Allnic D-5000 DHT D/A processor Page 2

The D-5000 also distinguished itself with the title track of PJ Harvey's Let England Shake (AIFF ripped from CD, Vagrant VR651). Compared with the Halide, the Allnic's frequency range stretched further in the direction of both extremes—although the increase in treble information was a mixed blessing with this selection, exposing the recording's top-end graininess—and the D-5000 presented the music with far greater force, especially in the lowest octaves. (The bass drum sounded much more menacing through the Allnic than the Halide.) Greater force—and dramatic nuance of every degree—was also heard through the Allnic with Fritz Reiner and the Chicago Symphony's recording of Beethoven's Symphony 7 (AIFF ripped from CD, JVC JMCXR-0006). Again, the difference was most audible in the lowest octaves, with double basses and kettledrums sounding more powerful than through the comparatively flat Halide.

In the Maze, the 2004 solo album by the young banjo virtuoso Noam Pikelny (AIFF ripped from CD, Compass 7 4386 2), was also well served.
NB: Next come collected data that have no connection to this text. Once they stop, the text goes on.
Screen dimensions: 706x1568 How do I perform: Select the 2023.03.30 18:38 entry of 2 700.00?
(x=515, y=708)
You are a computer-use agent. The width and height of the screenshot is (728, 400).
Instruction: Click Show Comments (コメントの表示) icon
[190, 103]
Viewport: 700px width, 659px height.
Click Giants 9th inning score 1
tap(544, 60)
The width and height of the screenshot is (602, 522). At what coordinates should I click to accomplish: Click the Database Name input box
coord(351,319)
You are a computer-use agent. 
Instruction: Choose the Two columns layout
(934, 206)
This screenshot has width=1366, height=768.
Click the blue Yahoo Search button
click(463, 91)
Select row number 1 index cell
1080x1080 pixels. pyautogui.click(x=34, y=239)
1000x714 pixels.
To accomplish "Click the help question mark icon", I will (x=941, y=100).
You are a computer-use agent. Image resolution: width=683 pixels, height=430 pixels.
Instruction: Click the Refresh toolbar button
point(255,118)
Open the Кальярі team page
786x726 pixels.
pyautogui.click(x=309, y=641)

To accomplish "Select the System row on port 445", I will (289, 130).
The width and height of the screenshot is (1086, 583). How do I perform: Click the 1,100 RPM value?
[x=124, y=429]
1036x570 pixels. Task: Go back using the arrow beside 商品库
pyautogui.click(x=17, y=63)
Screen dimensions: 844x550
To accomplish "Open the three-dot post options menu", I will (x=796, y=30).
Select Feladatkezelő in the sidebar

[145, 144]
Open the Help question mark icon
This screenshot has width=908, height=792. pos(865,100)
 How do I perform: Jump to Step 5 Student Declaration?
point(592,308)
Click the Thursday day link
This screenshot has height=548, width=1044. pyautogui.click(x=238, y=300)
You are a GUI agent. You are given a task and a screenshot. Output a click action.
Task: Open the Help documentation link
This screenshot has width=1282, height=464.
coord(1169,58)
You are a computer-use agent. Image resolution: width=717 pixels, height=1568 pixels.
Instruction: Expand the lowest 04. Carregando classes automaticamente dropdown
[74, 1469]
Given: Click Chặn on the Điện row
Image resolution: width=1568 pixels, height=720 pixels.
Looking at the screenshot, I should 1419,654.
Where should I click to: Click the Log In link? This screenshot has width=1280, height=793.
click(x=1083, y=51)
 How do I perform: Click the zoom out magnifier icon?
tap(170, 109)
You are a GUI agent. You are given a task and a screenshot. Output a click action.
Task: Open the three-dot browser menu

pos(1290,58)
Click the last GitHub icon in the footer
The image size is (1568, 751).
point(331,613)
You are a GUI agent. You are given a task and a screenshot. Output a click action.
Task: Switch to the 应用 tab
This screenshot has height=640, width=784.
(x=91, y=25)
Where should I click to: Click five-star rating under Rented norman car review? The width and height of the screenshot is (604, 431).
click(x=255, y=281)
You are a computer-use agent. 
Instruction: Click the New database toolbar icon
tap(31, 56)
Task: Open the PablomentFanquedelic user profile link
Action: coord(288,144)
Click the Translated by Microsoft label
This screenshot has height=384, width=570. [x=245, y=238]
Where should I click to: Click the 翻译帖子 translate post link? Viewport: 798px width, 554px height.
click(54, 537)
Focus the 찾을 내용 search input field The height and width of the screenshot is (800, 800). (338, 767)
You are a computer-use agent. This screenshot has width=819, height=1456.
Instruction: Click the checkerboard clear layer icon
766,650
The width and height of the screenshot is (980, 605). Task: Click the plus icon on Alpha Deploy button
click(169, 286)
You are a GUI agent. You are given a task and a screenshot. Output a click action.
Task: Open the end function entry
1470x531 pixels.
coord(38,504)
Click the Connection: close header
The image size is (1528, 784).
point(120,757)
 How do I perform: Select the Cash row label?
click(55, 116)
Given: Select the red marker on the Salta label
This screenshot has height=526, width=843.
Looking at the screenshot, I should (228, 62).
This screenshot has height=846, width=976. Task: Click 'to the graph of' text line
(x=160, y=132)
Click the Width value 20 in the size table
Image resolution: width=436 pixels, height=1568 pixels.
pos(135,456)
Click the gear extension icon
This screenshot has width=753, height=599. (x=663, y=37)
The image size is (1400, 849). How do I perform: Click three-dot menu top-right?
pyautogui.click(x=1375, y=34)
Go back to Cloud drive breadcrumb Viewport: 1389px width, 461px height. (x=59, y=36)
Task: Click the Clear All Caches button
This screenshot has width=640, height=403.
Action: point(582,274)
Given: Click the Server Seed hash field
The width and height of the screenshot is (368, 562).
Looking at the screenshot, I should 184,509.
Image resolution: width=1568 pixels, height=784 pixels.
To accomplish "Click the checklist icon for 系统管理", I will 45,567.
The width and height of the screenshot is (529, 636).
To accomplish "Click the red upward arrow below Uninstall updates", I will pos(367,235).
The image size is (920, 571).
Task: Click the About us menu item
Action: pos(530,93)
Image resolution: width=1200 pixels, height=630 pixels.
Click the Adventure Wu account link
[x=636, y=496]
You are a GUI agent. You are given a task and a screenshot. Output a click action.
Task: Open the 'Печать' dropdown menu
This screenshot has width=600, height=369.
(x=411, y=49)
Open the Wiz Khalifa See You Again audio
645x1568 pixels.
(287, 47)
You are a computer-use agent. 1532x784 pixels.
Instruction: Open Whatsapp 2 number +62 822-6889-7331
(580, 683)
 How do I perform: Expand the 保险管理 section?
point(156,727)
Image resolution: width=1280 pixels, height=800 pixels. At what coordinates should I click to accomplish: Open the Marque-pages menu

In particular, this well-made recording of all-acoustic music showed the Allnic's spatial performance at its best: Each of the five players was portrayed with convincing presence and physicality, and very good "stage" depth and scale—elements at which my Halide scarcely hints. The Allnic also excelled at portraying instrumental colors and textures; and the easy, powerful way in which the D-5000 traced the crescendo in Pikelny's "Speed Bump"—the full extent of which has escaped other processors I've used—was simply astonishing.

On to the Allnic's performance with native DSD files—where a .dsf vinyl drop of "Sabra Girl," from Nickel Creek's This Side (LP, Sugar Hill 15891394114), had exceptional musical flow, sounding altogether more compelling than I've heard through other processors. Mandolin note attacks were acceptably crisp, just bordering on soft, and the texture of the bowed double bass was similarly good-but-not-great. Yet the lead vocal was as present as could be, and the sound of the recording as a whole avoided dullness.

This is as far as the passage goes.